### Requirement
According to the commentary on Revelation chapter 4, how many assumptions does the Pre-Tribulationists' interpretation require?
# start of Document extract
Revelation Jewish New Testament, JNT, CJNT, David H. Stern

chapter 4
1. After these things, I looked; and there before me was a door standing open in heaven; and the voice like a trumpet which I had heard speaking with me before said, “Come up here, and I will show you what must happen after these things.”
Futurists who are also Dispensationalists find in this verse an indication of the Church's Pre-Tribulation Rapture (on the terminology and theological background of this note see 1:1N, 1 Th 4:l5b-17N). Clearly at this point Yochanan's visions shift from earth to heaven (there are many shifts in the book of Revelation; see R. H. Charles's commentary, Volume 1, p. 109), but nothing is said about removing believers. The Pre-Tribulationists' interpretation requires three assumptions:
(1) The sequence of Yochanan's visions corresponds to the sequence of events in future history.
(2) The Messianic Community (the Church, the Body of the Messiah) does not appear at all in Chapters 4-18.
(3) Those believers who come to faith during the Tribulation are not part of the Messianic Community.

Against these assumptions it may be argued:
(1) The text gives no reason to suppose that the sequence of Yochanan's visions is the same as the order in which the events depicted occur: therefore one should not assume it. On the contrary, 12:1—5&N provides a counterexample. Moreover, if, as may be the case, a given event is depicted by more than one vision, then a direct chronological correspondence is also impossible logically.
# end of Document extract
# start of Records supplied
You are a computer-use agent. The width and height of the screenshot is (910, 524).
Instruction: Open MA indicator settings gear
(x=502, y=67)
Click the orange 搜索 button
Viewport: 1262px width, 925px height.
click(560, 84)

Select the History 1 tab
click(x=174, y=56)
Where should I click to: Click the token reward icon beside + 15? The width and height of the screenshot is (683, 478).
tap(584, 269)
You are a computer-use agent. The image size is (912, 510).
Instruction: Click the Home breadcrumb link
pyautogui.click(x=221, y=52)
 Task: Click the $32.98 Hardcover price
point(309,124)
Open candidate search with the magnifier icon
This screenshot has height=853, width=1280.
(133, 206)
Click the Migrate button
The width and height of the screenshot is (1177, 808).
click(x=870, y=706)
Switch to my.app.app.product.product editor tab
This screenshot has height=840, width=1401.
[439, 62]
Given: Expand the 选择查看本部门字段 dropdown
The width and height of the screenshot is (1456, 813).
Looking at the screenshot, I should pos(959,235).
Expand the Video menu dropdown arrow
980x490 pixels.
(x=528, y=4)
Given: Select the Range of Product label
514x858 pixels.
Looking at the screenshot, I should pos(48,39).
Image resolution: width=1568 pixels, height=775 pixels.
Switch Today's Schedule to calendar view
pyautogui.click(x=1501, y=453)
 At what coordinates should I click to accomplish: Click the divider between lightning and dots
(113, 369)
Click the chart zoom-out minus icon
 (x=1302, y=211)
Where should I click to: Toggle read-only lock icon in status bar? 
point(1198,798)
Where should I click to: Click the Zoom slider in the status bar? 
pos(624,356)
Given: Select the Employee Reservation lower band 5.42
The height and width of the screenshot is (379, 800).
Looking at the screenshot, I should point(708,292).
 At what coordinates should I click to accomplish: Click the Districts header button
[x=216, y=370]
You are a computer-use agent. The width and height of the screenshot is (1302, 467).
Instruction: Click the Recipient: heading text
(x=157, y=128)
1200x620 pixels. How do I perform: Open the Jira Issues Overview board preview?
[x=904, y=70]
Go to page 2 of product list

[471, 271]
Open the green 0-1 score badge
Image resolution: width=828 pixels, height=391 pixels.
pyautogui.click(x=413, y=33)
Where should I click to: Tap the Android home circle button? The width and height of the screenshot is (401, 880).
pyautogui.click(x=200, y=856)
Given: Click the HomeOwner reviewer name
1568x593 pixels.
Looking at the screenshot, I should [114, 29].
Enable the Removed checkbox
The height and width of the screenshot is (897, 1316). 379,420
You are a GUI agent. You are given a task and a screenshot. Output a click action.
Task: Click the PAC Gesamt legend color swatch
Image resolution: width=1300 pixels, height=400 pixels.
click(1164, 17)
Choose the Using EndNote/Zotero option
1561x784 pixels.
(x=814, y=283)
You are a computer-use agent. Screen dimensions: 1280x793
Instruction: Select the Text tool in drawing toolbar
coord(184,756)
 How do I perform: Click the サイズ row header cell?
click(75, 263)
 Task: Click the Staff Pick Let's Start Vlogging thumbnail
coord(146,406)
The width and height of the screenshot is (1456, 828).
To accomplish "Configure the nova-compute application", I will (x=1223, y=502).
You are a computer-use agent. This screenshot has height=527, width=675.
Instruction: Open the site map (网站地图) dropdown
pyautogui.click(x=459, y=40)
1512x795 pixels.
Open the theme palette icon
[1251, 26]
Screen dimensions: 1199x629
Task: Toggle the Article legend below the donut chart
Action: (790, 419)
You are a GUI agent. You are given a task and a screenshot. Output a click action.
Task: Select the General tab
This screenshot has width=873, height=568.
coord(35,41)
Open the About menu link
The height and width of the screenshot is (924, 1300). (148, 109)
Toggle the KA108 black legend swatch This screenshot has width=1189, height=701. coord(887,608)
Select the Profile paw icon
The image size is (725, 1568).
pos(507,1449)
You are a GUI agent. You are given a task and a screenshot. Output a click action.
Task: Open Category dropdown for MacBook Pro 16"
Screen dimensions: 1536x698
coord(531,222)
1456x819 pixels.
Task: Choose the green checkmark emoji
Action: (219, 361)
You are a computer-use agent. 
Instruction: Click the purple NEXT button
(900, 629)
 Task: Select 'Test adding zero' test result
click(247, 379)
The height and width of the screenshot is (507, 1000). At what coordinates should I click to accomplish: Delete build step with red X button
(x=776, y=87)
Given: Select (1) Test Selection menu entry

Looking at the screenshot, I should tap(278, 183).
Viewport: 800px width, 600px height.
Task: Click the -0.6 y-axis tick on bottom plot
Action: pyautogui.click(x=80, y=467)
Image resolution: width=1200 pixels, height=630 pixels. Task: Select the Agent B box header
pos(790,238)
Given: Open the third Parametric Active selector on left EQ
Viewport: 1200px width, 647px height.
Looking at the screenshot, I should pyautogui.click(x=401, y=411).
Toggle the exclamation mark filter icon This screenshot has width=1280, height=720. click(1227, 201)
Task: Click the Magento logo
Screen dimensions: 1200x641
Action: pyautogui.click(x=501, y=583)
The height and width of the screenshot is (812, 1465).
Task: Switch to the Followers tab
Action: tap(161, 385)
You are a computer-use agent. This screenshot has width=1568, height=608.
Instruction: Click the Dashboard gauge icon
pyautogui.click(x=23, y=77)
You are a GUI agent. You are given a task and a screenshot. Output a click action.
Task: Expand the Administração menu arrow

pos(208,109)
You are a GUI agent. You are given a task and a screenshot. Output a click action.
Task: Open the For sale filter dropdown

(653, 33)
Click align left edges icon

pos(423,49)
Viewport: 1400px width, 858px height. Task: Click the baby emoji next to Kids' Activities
# end of Records supplied
### Solution to this problem
Three.